How much would you pay for a PC with 128KB RAM, and no hard disk?
In today’s money (inflation adjusted)
This an ad from Personal Computer World (UK) from 1985
Well, actually this went from funny to tragic.
The company was called Need to Know, and it was initially in an old Victorian under a freeway overpass in San Francisco.
So I got the computer Friday and ran into this 23 line fail that evening. I called around 8:00 pm, expecting to get an answering machine. Instead I got, " Hey come on over!"
So I drive back to SF and get there around 9:00 pm. Somebody immediately puts a drink in my hand. People are just partying in a low key way. There are computer parts all over the place, but people are just partying.

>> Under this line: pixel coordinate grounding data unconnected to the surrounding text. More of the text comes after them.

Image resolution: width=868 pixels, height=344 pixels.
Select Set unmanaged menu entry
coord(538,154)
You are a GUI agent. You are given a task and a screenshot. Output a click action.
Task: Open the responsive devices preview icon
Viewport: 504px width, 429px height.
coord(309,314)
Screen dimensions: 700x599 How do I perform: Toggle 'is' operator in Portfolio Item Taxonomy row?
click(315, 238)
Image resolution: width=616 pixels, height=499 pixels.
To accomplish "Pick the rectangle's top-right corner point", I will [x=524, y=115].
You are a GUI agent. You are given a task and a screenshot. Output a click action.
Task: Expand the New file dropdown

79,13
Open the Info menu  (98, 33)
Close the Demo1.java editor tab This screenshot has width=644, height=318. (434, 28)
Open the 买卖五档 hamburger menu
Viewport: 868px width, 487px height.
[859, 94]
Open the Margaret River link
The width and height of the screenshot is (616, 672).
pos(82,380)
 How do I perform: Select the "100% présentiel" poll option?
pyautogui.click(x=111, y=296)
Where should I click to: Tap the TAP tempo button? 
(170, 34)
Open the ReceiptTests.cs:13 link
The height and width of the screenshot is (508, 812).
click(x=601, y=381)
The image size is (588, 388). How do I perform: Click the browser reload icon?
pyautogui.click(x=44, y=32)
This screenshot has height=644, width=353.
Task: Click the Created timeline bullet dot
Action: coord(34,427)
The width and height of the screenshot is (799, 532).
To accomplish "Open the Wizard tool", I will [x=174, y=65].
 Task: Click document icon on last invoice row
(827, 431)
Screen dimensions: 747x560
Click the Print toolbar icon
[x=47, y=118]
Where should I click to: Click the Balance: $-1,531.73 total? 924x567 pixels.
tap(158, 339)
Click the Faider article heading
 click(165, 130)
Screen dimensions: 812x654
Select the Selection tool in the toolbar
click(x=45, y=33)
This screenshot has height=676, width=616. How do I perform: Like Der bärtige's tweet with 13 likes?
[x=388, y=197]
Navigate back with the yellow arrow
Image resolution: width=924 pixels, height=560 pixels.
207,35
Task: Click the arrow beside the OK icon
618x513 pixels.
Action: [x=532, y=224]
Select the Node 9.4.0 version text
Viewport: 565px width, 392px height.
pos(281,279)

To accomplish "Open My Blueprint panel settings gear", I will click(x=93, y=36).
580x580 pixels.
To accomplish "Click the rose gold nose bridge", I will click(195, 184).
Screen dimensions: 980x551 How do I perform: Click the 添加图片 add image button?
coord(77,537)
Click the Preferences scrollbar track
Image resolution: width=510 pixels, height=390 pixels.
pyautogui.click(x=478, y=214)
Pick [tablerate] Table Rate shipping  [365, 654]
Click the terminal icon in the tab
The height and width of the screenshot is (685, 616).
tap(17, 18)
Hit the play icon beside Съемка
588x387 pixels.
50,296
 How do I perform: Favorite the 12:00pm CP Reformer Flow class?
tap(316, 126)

So one of the guys took my machine apart, diagnosed the CPU failure, and replaced it with parts on hand.
I’m back in Berkeley by maybe 11:00 pm with a fully functional computer.
Here’s where it gets ugly. I did business with them into the late 1980s. During that time , some psycho took on a grudge against them and literally burned their place of business down.
Several places of businesses, burned down sequentially. Fucking tragic.
I lost track of them by 1990. I don’t know if they went further underground or what.
But they gave me a really human intro to computing. I can only hope they are well , wherever they are.
That’s a great story. Thank you for sharing.
I wish I knew what happened. It still bothers me.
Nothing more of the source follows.